Scientific classification
- Kingdom: Animalia
- Phylum: Chordata
- Class: Actinopterygii
- Division: Teleostei
- Order: Siluriformes
- Family: Loricariidae
- Genus: Aphanotorulus
- Species: A. emarginatus
- Binomial name: Aphanotorulus emarginatus (Valenciennes, 1840)
- Synonyms: Hypostomus emarginatus Valenciennes, 1840 ; Plecostomus emarginatus (Valenciennes, 1840) ; Squaliforma emarginata (Valenciennes, 1840) ; Hypostoma squalinum Jardine, 1841 ; Hypostomus squalinus Jardine & Schomburgk, 1841 ; Squaliforma squalina (Jardine & Schomburgk, 1841) ; Plecostomus annae Steindachner, 1881 ; Hypostomus annae (Steindachner, 1881) ; Squaliforma annae (Steindachner, 1881) ;

= Aphanotorulus emarginatus =

- Authority: (Valenciennes, 1840)
- Conservation status: LC

Species of catfish

Aphanotorulus emarginatus is a species of benthopelagic tropical freshwater ray-finned fishes belonging to the family Loricariidae, the suckermouth armored catfishes, and the subfamily Hypostominae, the suckermouth catfishes.
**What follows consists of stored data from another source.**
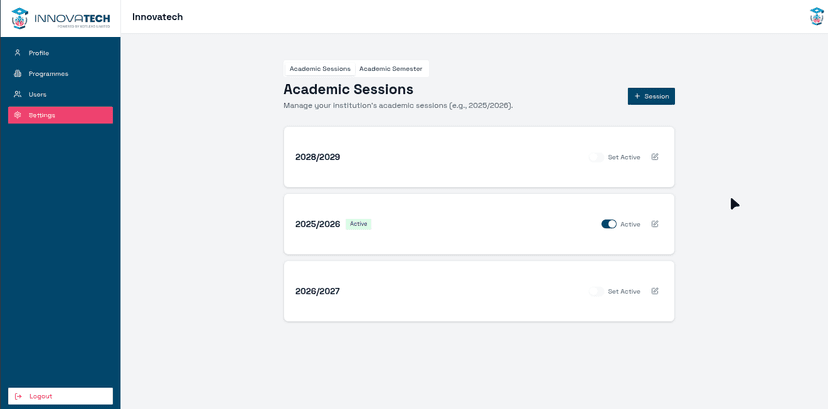Image resolution: width=828 pixels, height=409 pixels.
Task: Log out using the Logout button
Action: (x=60, y=396)
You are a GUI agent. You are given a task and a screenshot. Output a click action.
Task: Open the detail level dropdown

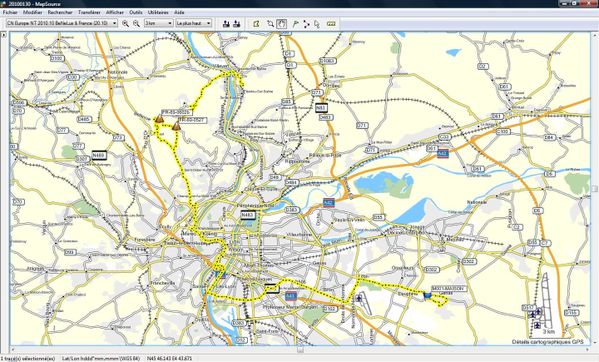click(x=194, y=23)
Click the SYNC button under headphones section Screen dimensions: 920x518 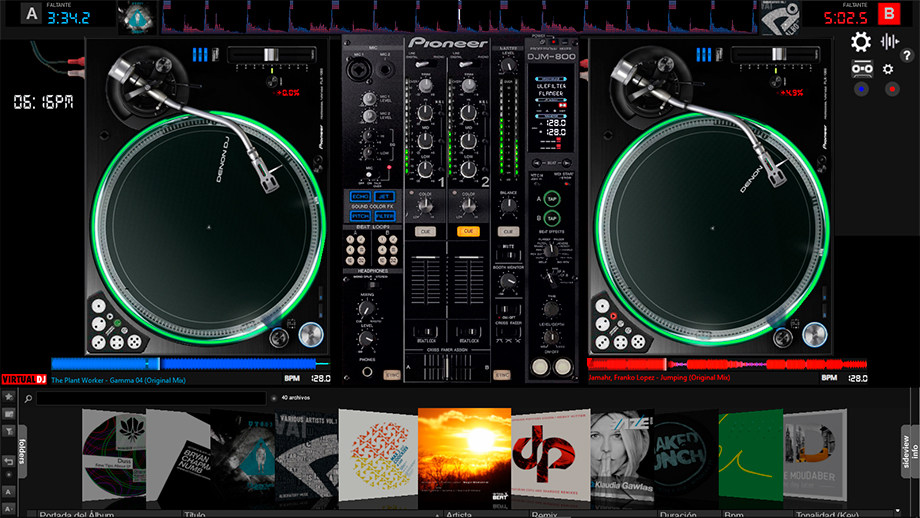click(x=391, y=374)
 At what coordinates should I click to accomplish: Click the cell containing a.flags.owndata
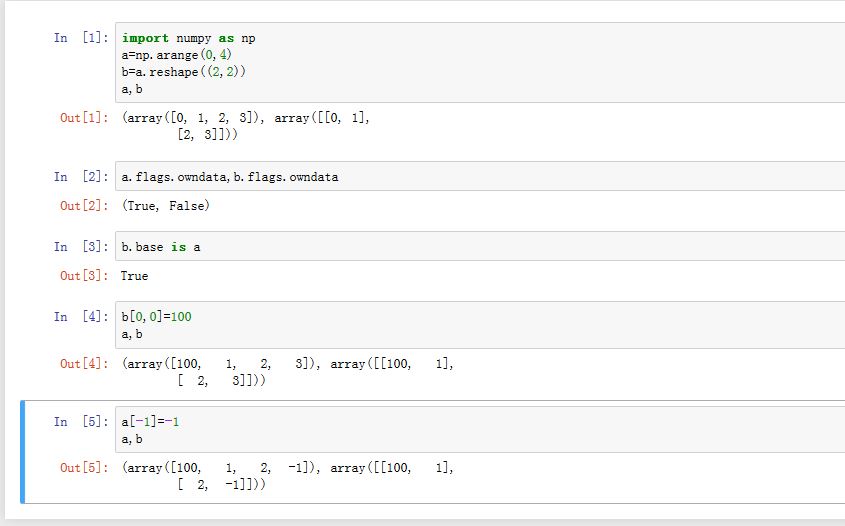coord(478,177)
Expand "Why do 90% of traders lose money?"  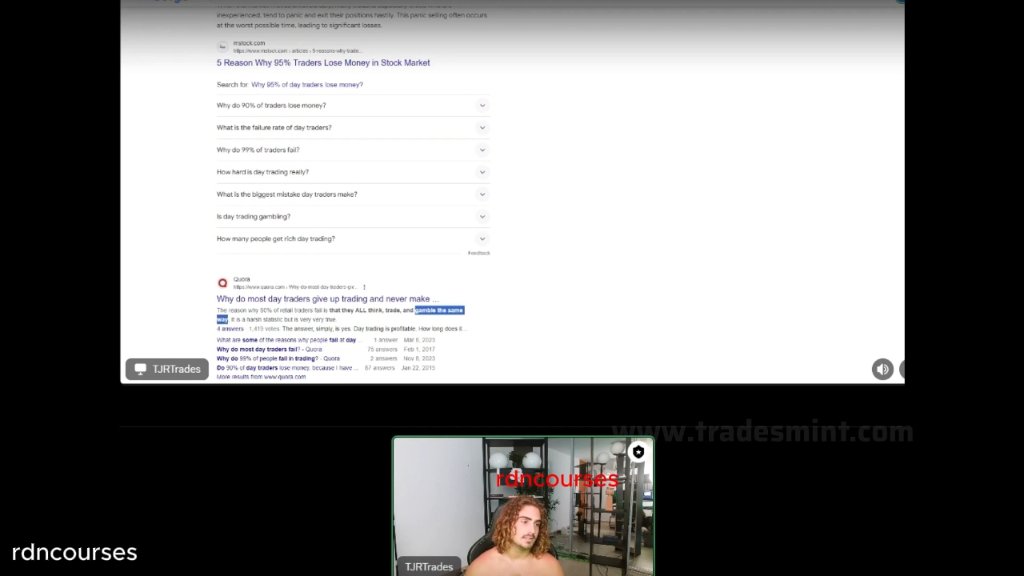pos(353,105)
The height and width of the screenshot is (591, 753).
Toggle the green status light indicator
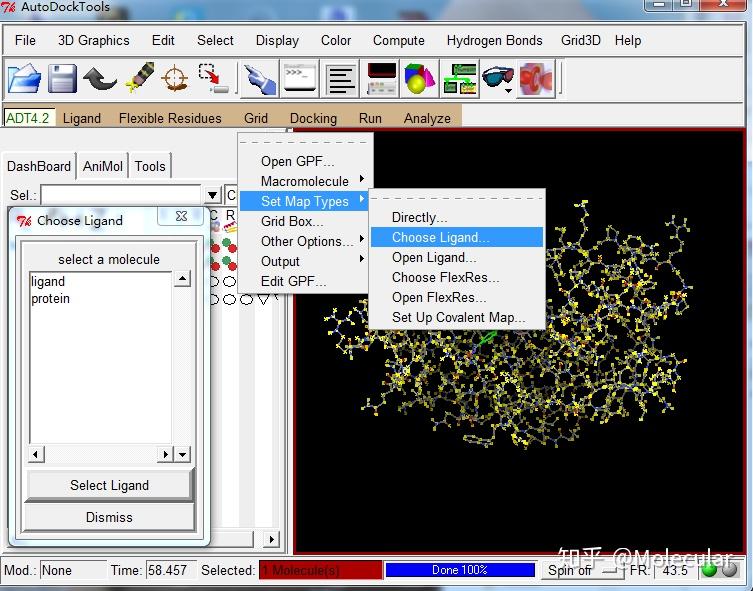coord(709,570)
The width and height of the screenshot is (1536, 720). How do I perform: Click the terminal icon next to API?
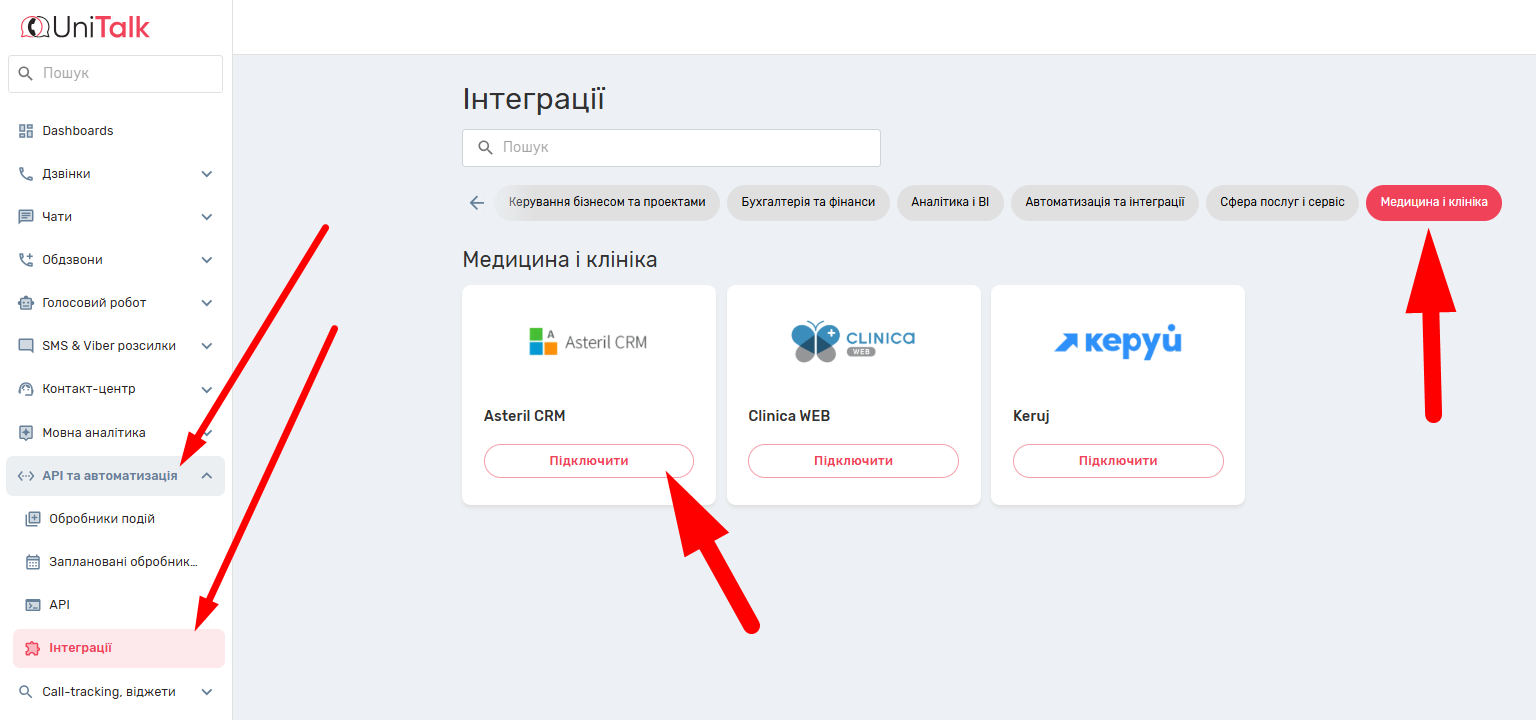click(33, 605)
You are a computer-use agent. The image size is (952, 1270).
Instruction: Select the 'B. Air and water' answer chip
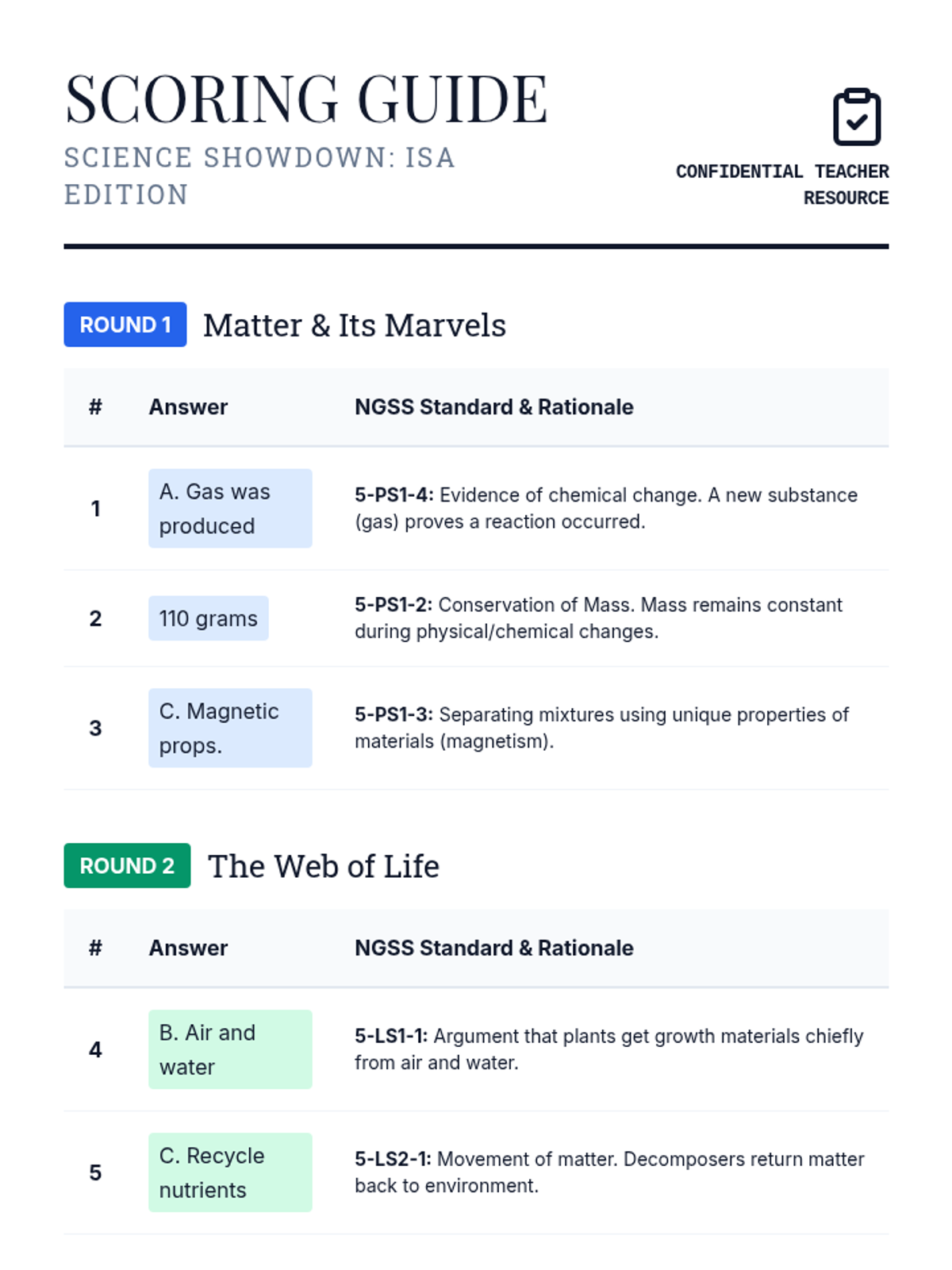click(230, 1049)
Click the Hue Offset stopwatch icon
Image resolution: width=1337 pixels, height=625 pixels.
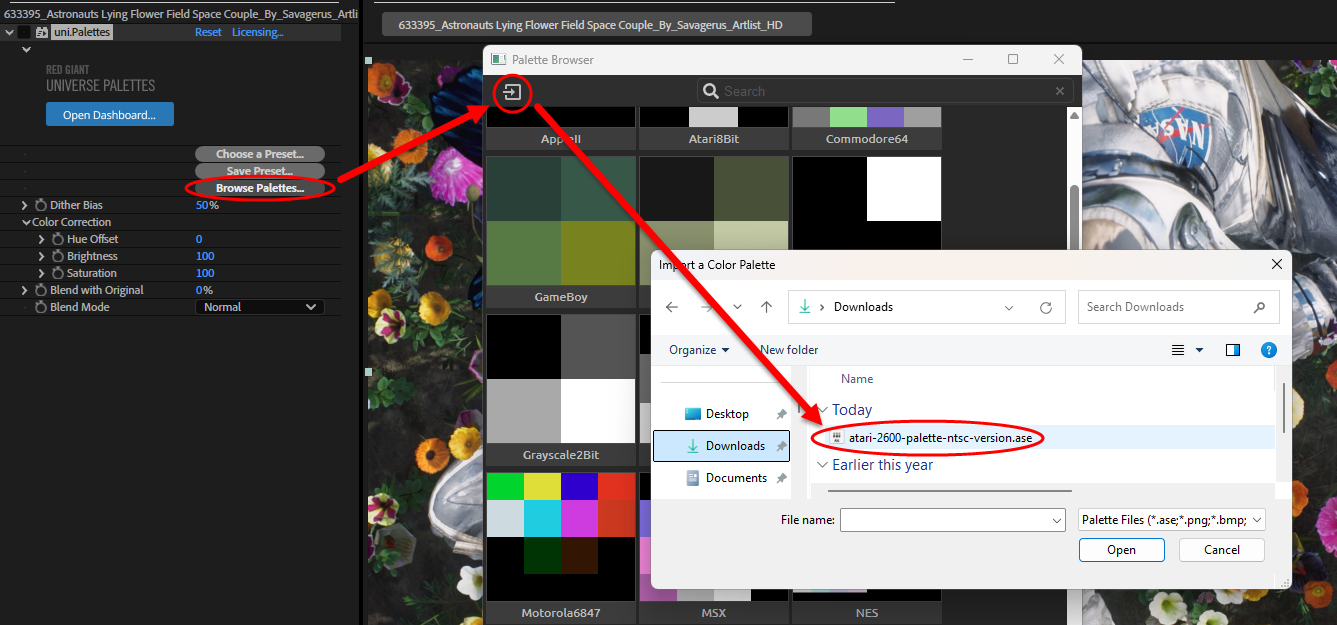coord(57,239)
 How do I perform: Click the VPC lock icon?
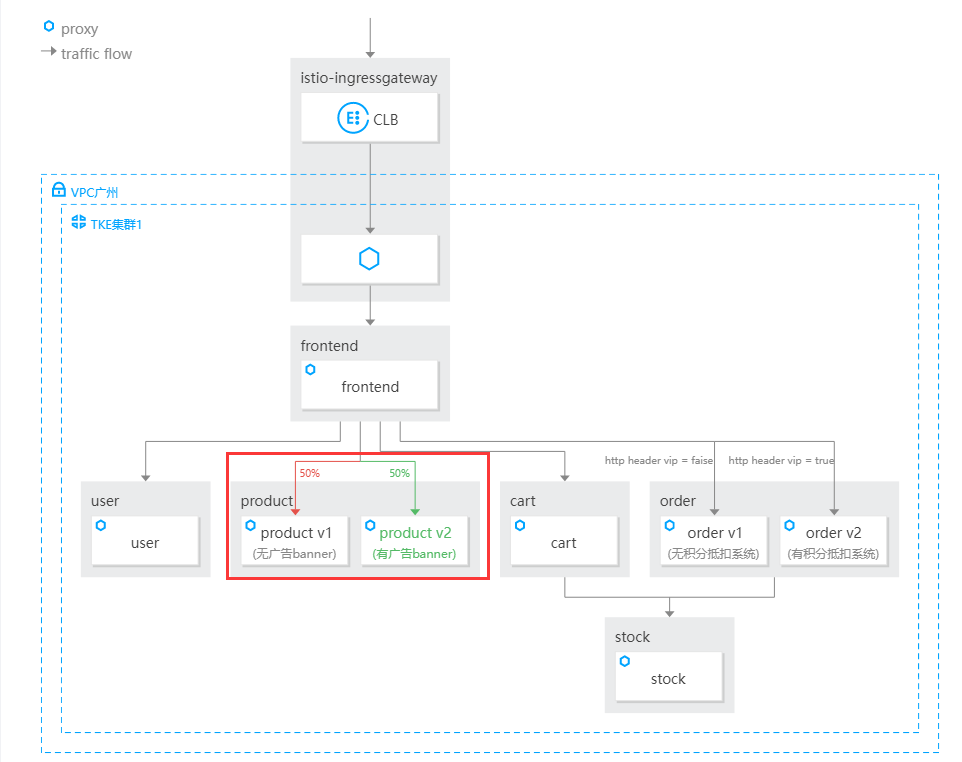pos(59,190)
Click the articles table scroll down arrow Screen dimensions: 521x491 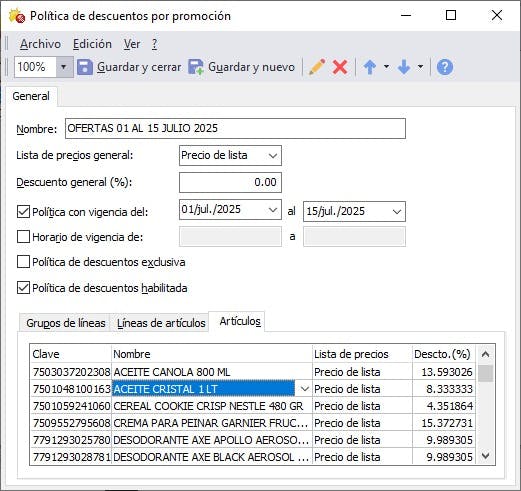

This catfish occurs in the Amazon River basin in Brazil, Colombia, Ecuador, Guyana, Peru, Suriname and Venezuela. This species reaches 15 cm in total length. It is known to be a facultative air-breather.

A. emarginatus was originally described as Hypostomus emarginatus by Achille Valenciennes in 1840, although it was transferred to the genus Squaliforma (now considered invalid) after the genus' designation by I. J. H. Isbrücker, I. Seidel, J. Michels, E. Schraml, and A. Werner in 2001. In 2004, Jonathan W. Armbruster classified the species within Hypostomus instead of Squaliforma. In 2016, following a review of Isorineloricaria and Aphanotorulus by C. Keith Ray and Armbruster (both of Auburn University), the species was reclassified as a member of Aphanotorulus.

A. emarginatus appears in the aquarium trade, where it is typically referred to either as the red-fin thresher pleco or by one of four associated L-numbers, which are L-011, L-035, L-108, and L-116.